Thanks for the questions! This is exactly the sort of feedback that helps me learn more about the landscape..

  • newzino 2 days ago

    Thanks for the detailed response. The interpreted approach makes sense for the use case - when you're embedding a scripting layer, you usually want simplicity and portability over raw speed anyway.

    The aliasing semantics you describe (resizes propagating through aliases) is an interesting choice. It's closer to how references work in languages like Python than to the "borrow checker" approach Rust takes. Probably more intuitive for users coming from dynamic languages, even if it means some operations need runtime checks.

    The hybrid GC approach (reference counting + periodic tracing) is pragmatic. Reference counting handles the common case cheaply, and the tracing pass catches cycles. That's similar to how CPython handles it.

    The C registration API sounds clean - explicit pairing of names to function pointers is about as simple as it gets. Do you handle varargs on the Cicada side, or does each registered function have a fixed arity that the interpreter enforces?

    • briancr 2 days ago

      Yes there are lots of runtime checks.. unfortunately, but I always fork the time-consuming calculations into C anyway so those checks don’t really affect overall performance much.

      Scripted functions have no set arity, and the same applies to callback C functions. Scripted functions collect their arguments inside an ‘args’ variable. Likewise, each C function has a single ‘argsType’ argument which collects the argument pointers & type info, and there are macros to help unpack them but if you want to do the unpacking manually then the function can be called variadically:

      ccInt myCfunction(argsType args)

      { for (int a = 0; a < args.num; a++) printf(“%p\n”, args.p[a]); return 0; }

      So all functions are automatically variadic.

      It’s good to know that these GC/etc. solutions are even used by the big languages..

      • newzino a day ago

        The "all functions are automatically variadic" design is a nice simplicity win. No overloading, no arity mismatches at call sites - just a uniform calling convention.

        The argsType struct with pointer array and count is essentially how varargs works at the ABI level in C anyway, you've just made it explicit. And having the type info alongside the pointers means you get runtime type checking without the caller needing to pass format strings or sentinel values like traditional C varargs.

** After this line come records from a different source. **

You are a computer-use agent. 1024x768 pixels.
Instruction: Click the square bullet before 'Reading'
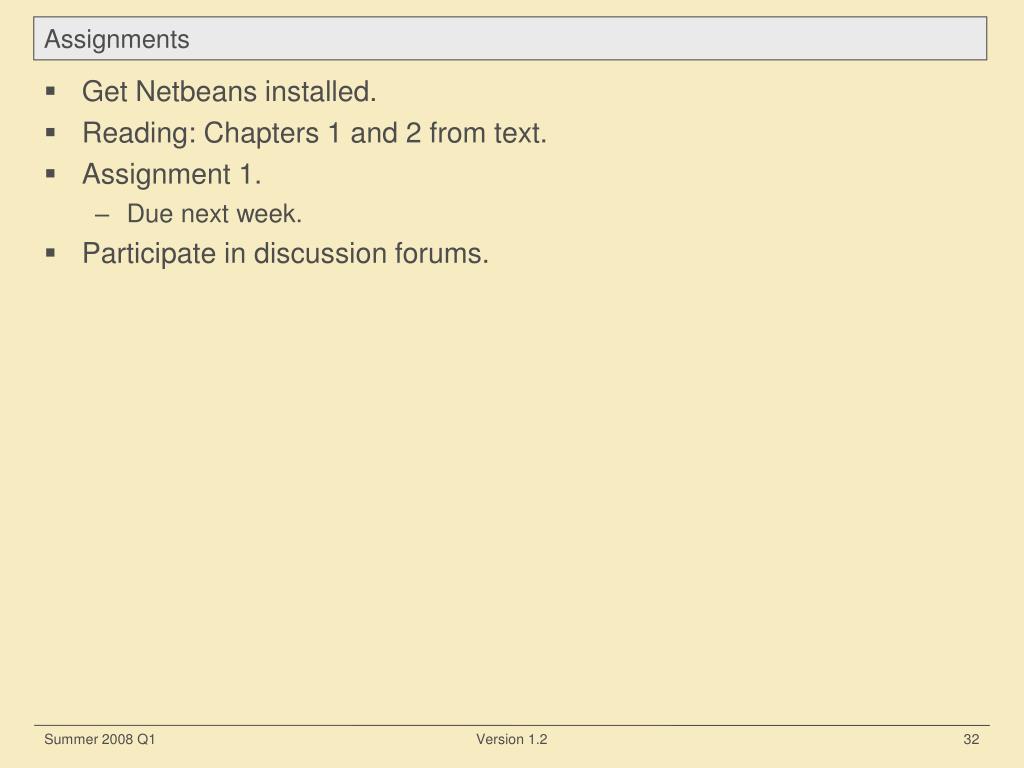point(51,133)
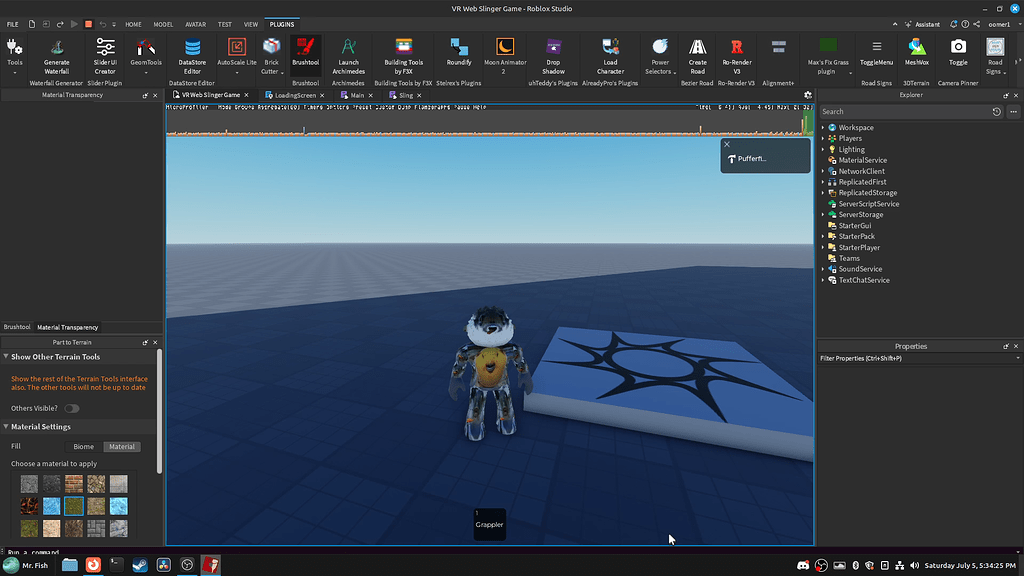Expand the Lighting tree item
The image size is (1024, 576).
tap(823, 148)
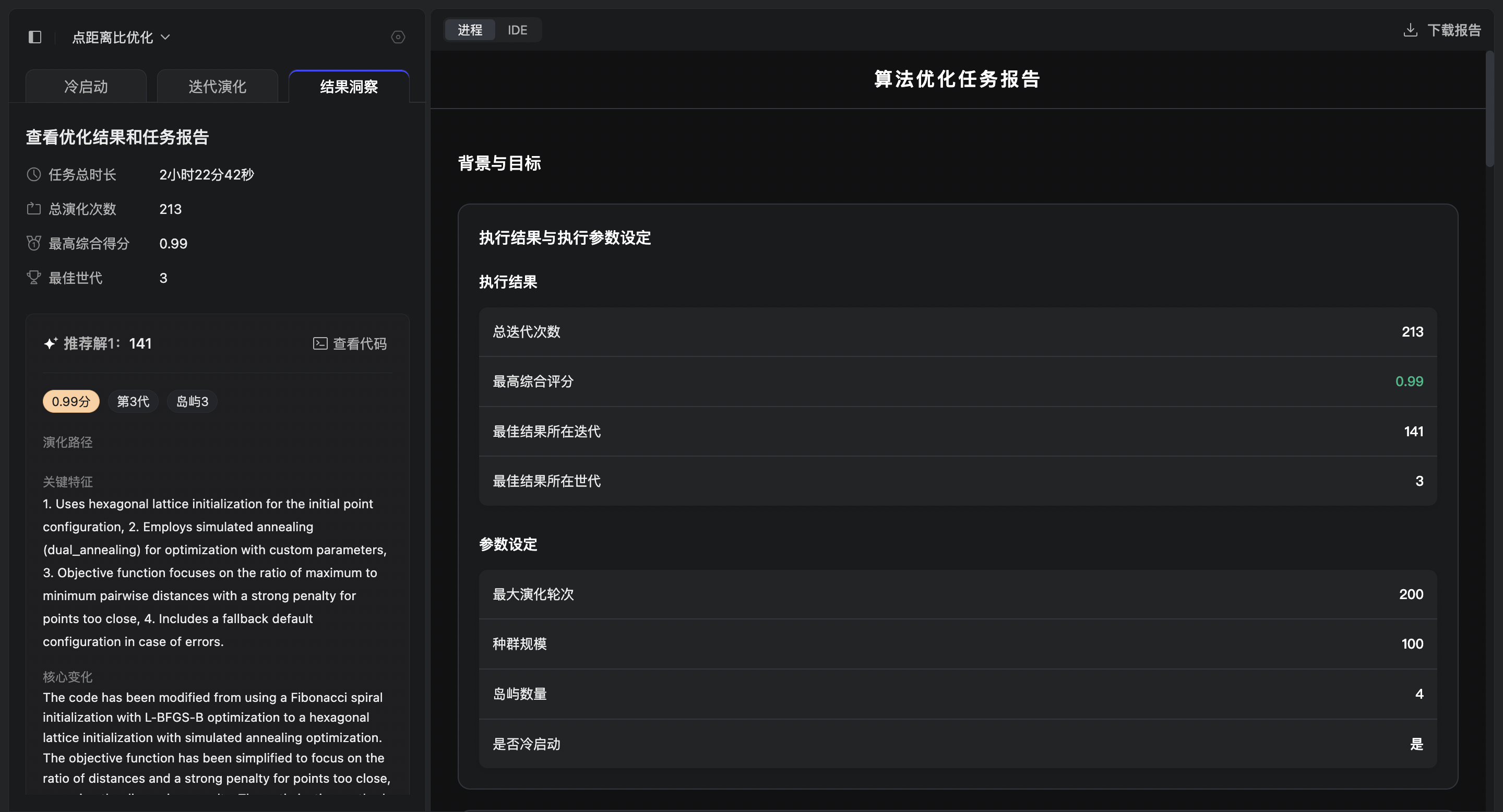Click the 0.99分 score badge
The width and height of the screenshot is (1503, 812).
click(x=70, y=401)
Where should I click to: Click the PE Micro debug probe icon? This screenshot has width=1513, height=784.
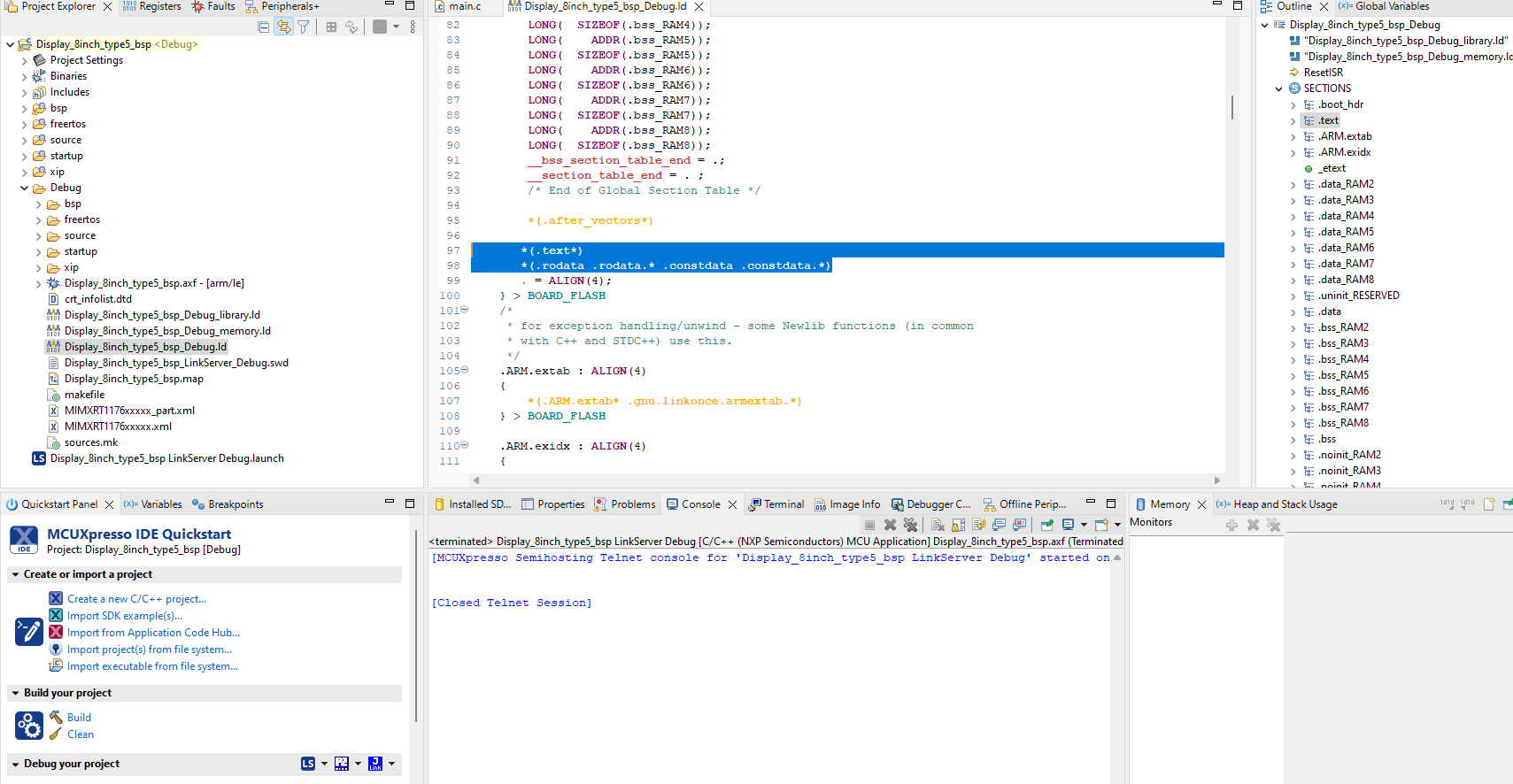pyautogui.click(x=342, y=764)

        The tradeoff is you lose static arity checking at parse time, but for an embedded scripting use case that's probably fine - you're validating at runtime anyway and the error messages can be more helpful than "wrong number of arguments."

        Do you have plans for optional/default arguments, or is that outside the scope? With variadic-by-default it'd be natural to just check args.num and use defaults for missing ones.

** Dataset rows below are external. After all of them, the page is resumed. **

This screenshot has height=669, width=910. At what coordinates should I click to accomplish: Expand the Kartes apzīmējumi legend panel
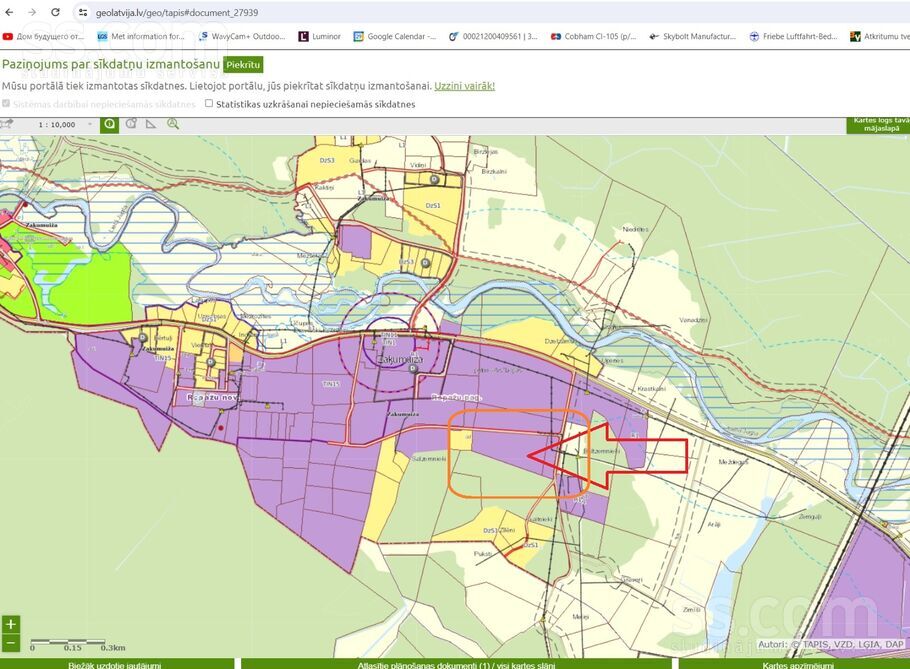[797, 664]
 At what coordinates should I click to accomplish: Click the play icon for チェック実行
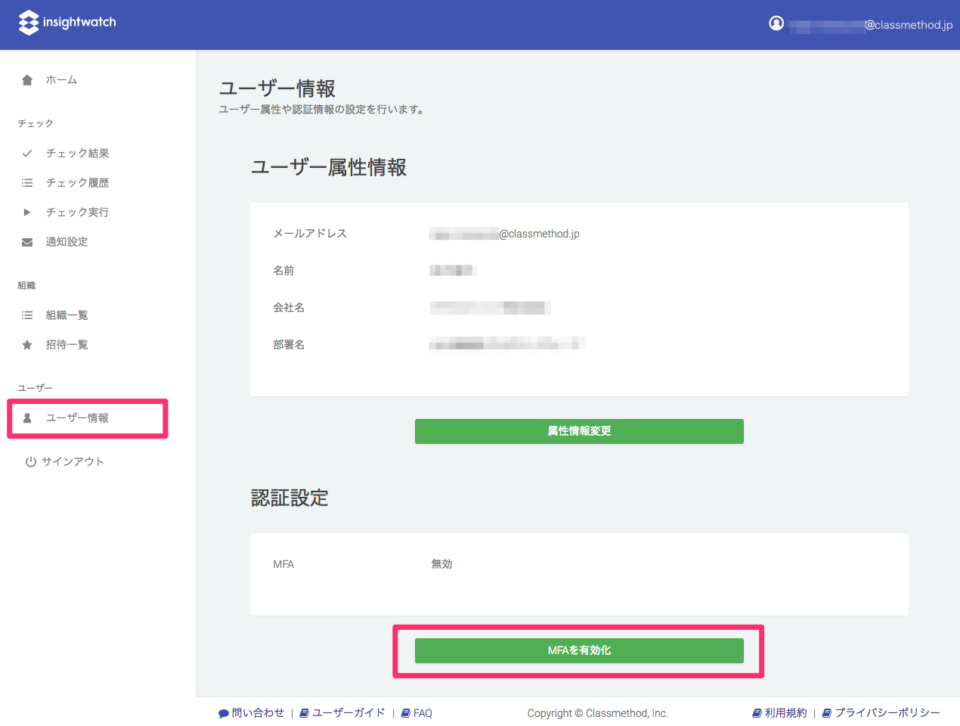(x=27, y=213)
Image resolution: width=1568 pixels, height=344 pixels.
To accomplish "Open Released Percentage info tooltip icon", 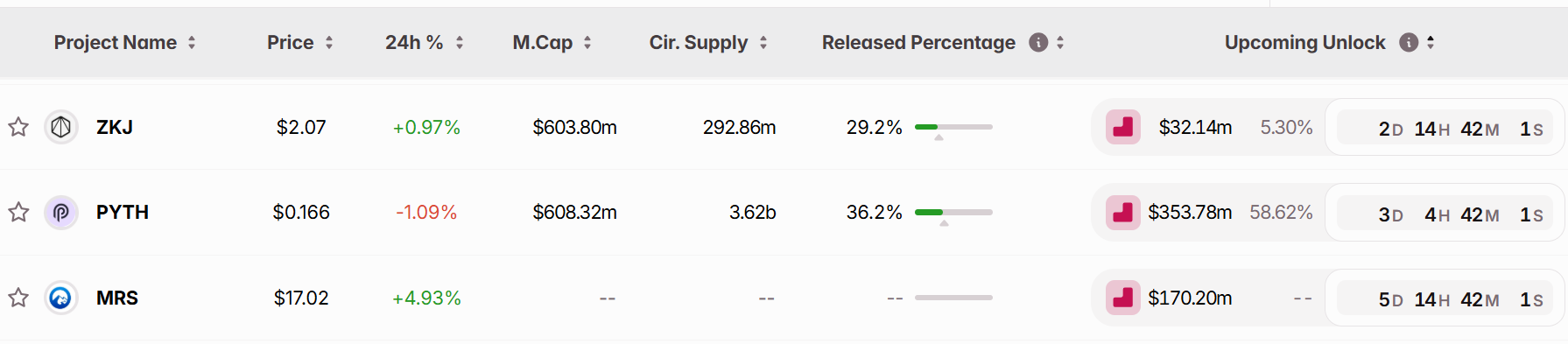I will pyautogui.click(x=1038, y=43).
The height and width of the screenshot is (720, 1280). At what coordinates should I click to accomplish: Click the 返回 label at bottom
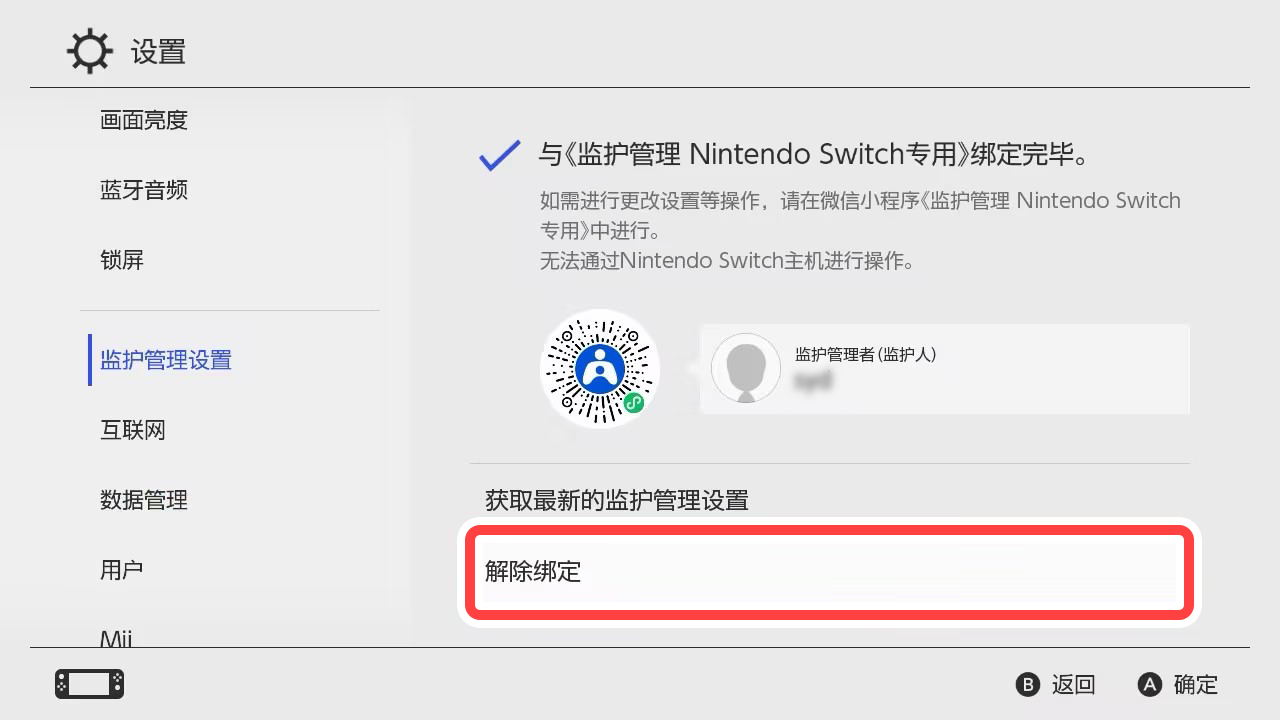[1074, 684]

        • briancr a day ago

          Yes and the simplicity extends to function definitions too, since you don’t have to specify any type info. E.g.

          f :: { ; print(args) }

          Brevity is especially nice for inline/anonymous functions.

          You can definitely use args.num, args.type[], and args.indices[] to figure out which optional parameters were passed, but I’ve decided that it’s usually easier to pass a full set of parameters into C and have the scripted wrapper handle the optional params. This is easy in Cicada because of ‘code substitution’ (one of the innovations I’m proudest of and if you’ve seen this elsewhere please let me know!). Example:

          callC :: {

              mandatoryArgs :: { int, int }
          
              optionalArgs :: { str :: string; str = “default” }
          
              code
          
              mandatoryArgs = args
          
              optionalArgs(), (optionalArgs<<args)()    | set default, then allow user to change it
          
              $Cfunction(mandatoryArgs, optionalArgs)
          
          }

          Then you can call it with or without modifying the optional parameters from their default values.

          callC(2, 3) | uses the default string

          callC(2, 3; str = “modified param”)

          callC() runs its arguments as a function, substituted into the params variable, allowing the arguments to modify params. This is weird and I haven’t seen it elsewhere, but it’s very useful.